16.28: Common First-Page Mistakes

Your Hosts: Dongwon Song, Mary Robinette Kowal, Dan Wells, and Howard Tayler

Let’s have a frank, and possibly painful discussion about the ways in which the first page can go wrong. It may seem like hackneyed writing advice, but rules like “don’t start with the main character waking up” are rules for a reason.  In this episode we’ll talk about those reasons, and why it’s so unlikely for books which break them to succeed with readers.

Credits: This episode was recorded by Marshall Carr, Jr., and mastered by Alex Jackson

Play

Have a look at the first page of your work-in-progress, and look for clichéd mistakes.

The First Line (literary magazine)

11 thoughts on “16.28: Common First-Page Mistakes”

  1. Loved loved loved this episode! Thank you so much! It makes so much sense and I know I made the mistake of having my character wake up in the first draft of my first novel. I fully intend on following your advice!!!
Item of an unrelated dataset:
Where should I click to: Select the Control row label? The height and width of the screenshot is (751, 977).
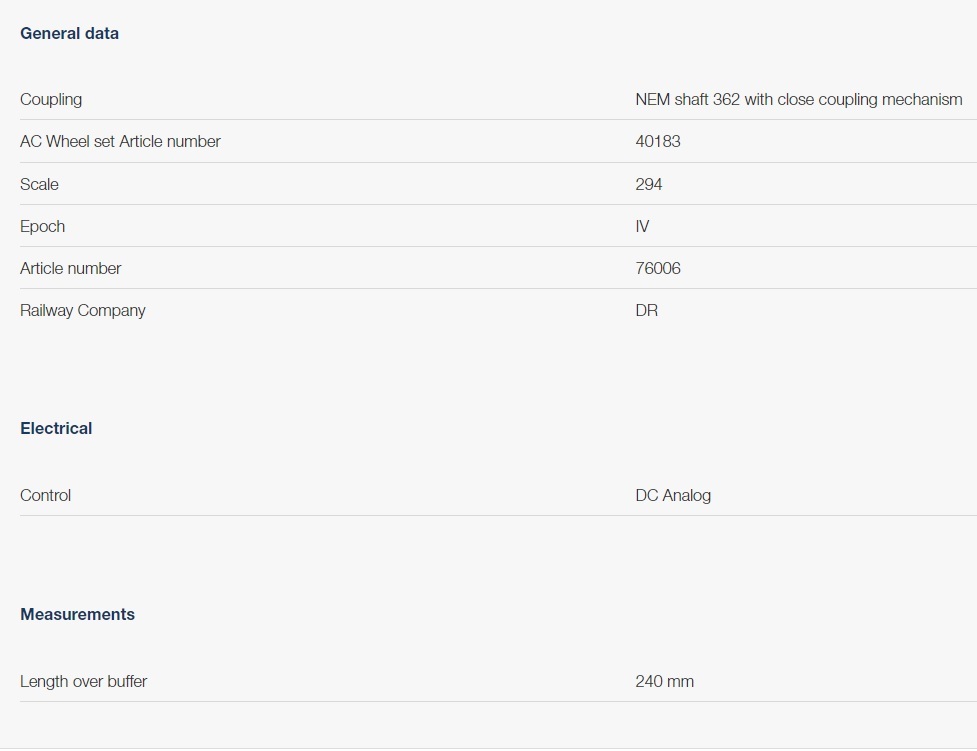[x=45, y=495]
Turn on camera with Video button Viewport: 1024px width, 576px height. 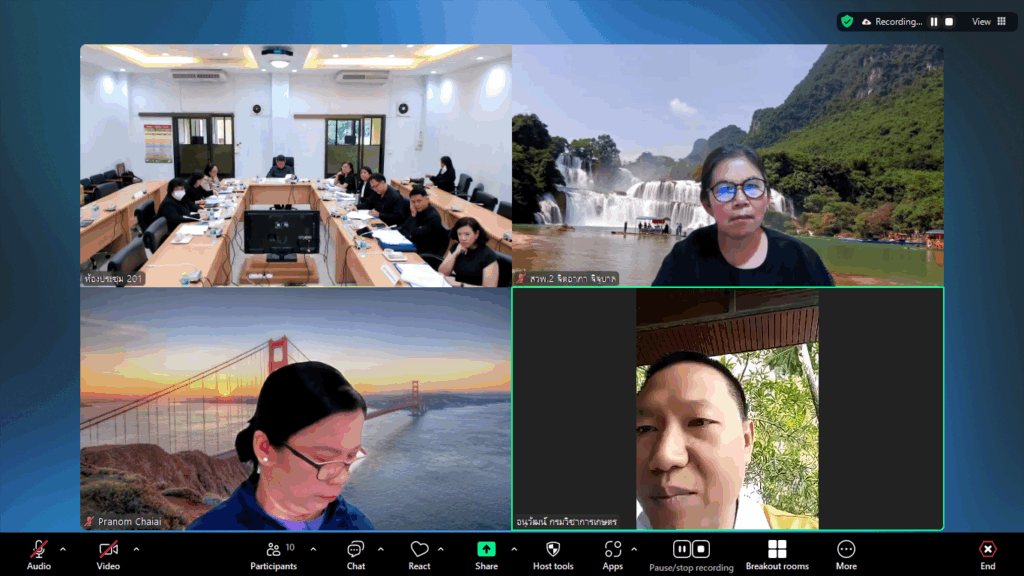[x=108, y=555]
    I have a question about the exceptions.

    I actually went back and looked at some first lines of Elantris and Ghost Talkers.

    Now, both had a prologue of sorts. Elantris had a long, “typical” prologue and there was a sonnet before chapter one of GT. So I’m not sure if that’s one reason why the exceptions I found here work?

    Elantris opened chapter one with the MC waking up. And chapter 1 of GT began with a quote.

    Now, please understand, they both worked for me.

    My question is, WHY did they work? Why did these apparent exceptions seem to not keep me from putting the books down or keep the publishers from changing those first lines?

    Thanks for all you do. You all rock!

    Respectfully,
    Jason

  2. Writing pundits: “Don’t start with the main character waking up.”
    Andy Weir: “Hold my food tube.”

  3. ‘I’ve watched through his eyes, I’ve listened through his ears, and I tell you he’s the one.’ (Ender’s Game).

    Tell me that isn’t one of the great openings in Science Fiction.

  4. The first page quartet, Dongwon, Mary Robinette, Dan, and Howard, took a look at some mistakes that are often found on first pages, and why these are problems. Waking up, dialog, a fight… these seem so natural, but they are tricky. Orient your readers with a trail of breadcrumbs, but watch out for ducks? You can read all about it in the transcript available now in the archives.

  5. 1. Writing pundits express mystification about why people continue to try to do things after they’re advised not to.
    2. Writing pundits say, “Don’t do these things…”
    3. Writing pundits spend the rest of the episode talking about how famous authors have done these things successfully.

    Hmm. The third point explains the first, no? A slight reframing might be:

    1. DO start your novel with a character just waking up if your objective is to immerse the audience in a feeling of disorientation. Perhaps bearing in mind that getting the reader to feel disoriented and yet continue reading is an advanced trick…
    2. DO start your novel with dialog if your material is shocking and you hope to propel the reader forward by making them feel that shock upfront (throwing them into the deep end, so to speak). Perhaps bearing in mind that not everyone is invigorated by a splash of cold water…
    3. DON’T start with a waking-up scene or a line of dialog unless there’s a rationale or justification that’s intrinsic to your material.

    1. Nassim Nicholas Taleb, in THE BLACK SWAN, gives us the principle of the cemetery.

      Lots of successful folks do stuff that we’re told not to do. But if we check the metaphorical cemetery, we see countless throngs of UNsuccessful folks whose work was buried (metaphorically) because it broke the rules.

      1. Where do you find this metaphorical cemetery? How do we see the unsuccessful work that was buried?

        1. I suspect that gets to the heart of Howard’s point – of all the literary works to have ever been written, the consumer only has visibility into the thin sliver of it that’s been published. Just by virtue of having been published, those works are already statistical outliers. Those few published works to achieve remarkable commercial success, then, are outliers among outliers.

          Literary agents and writing teachers see the full spectrum of written works: They see the vastness of the cemetery.

          It’s safe to assume that the advice in this episode is more or less statistically sound.

          That being said, I’m of the mind that if your goal is to be an outlier among outliers, then statistics are not your friend.

  6. Great episode. I went to reread the first pages of Hail Mary. Not only does Weir start with waking up, he also starts with dialog. Haha. Hopefully, I’ll be that good someday.